Introduction Heart failure (HF) has hit the epidemic proportion and is incurring significant cost to the health care system. Given the major morbidity, mortality and economic burden of this condition, a prevention strategy needs careful assessment to determine its role in the future health care policy. The STOP-HF project has underlined the clinical and cost effectiveness of a biomarker driven risk stratification and intervention strategy in those at risk for HF. Supportive data to establish the widespread application of this strategy would come from a comparative analysis of patients at risk for HF and those of a new community diagnosis of HF followed in a disease management programme. To assess the importance of HF prevention, we report the morbidity, mortality and economic costs of an at-risk cohort compared to established community HF.

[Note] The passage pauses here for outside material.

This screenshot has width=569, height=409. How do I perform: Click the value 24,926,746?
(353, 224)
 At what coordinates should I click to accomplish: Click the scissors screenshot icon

Method 1566 patients attending the HF prevention unit and rapid access clinic for possible new onset HF from 2002 up to end of 2012 were selected for this analysis. Using Doppler echocardiography, patients were categorised to stage A (risk factors for HF with no structural or functional impairment of the heart), stage B (asymptomatic LV systolic dysfunction [B-LVSD], or isolated LV diastolic dysfunction [B-LVDD]), and stage C (symptomatic HF with reduce LVEF [C-REF] or preserved LVEF [C-PEF]). Follow-up time for events was until the end of 2014. Hospitalisations were collected, confirmed by HIPE records and categorised as HF event, other cardiovascular (other-CV) event, non-cardiovascular (non-CV) event and death. In the pre-specified cost analysis, direct costs associated with emergency hospitalisations were analysed using a case-mix approach from the perspective of the healthcare provider.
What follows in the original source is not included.